Gilles Costaz  • 17 juillet 2009 abonné·es
Noires nuits d’Avignon

Jeanne Moreau a ouvert le soixante-troisième festival d’Avignon. En smoking blanc, une écharpe bleue moussant autour du cou, elle a gagné le devant de la scène installée dans la carrière Boulbon pour l a Guerre des fils de lumière contre les fils des ténèbres et s’est assise derrière la table qui lui était destinée. Là, elle a joué le rôle de l’historien judéo-latin Flavius Josèphe, disant et lisant (suivant les moments) cette chronique des années 70 après Jésus-Christ. Merveilleuse présence, diction précise de cette voix grave qui semble avoir traversé le temps pour porter le témoignage d’un auteur sur une guerre lointaine, martèlement léger des épisodes injustes et douloureux d’antan à partager avec le triste aujourd’hui.

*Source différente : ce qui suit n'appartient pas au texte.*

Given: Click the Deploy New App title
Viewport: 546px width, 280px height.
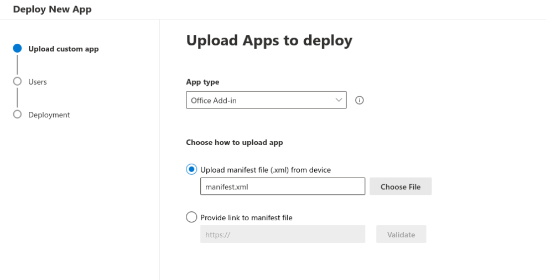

Somptueuse Jeanne Moreau avec qui Avignon se prolonge aussi à travers le temps, depuis les années héroïques avec Jean Vilar jusqu’à la décennie 1990, où elle est venue jouer la Célestine sous la direction d’Antoine Vitez, et à la lecture de Quartet d’Heiner Müller l’an dernier, en compagnie de Sami Frey.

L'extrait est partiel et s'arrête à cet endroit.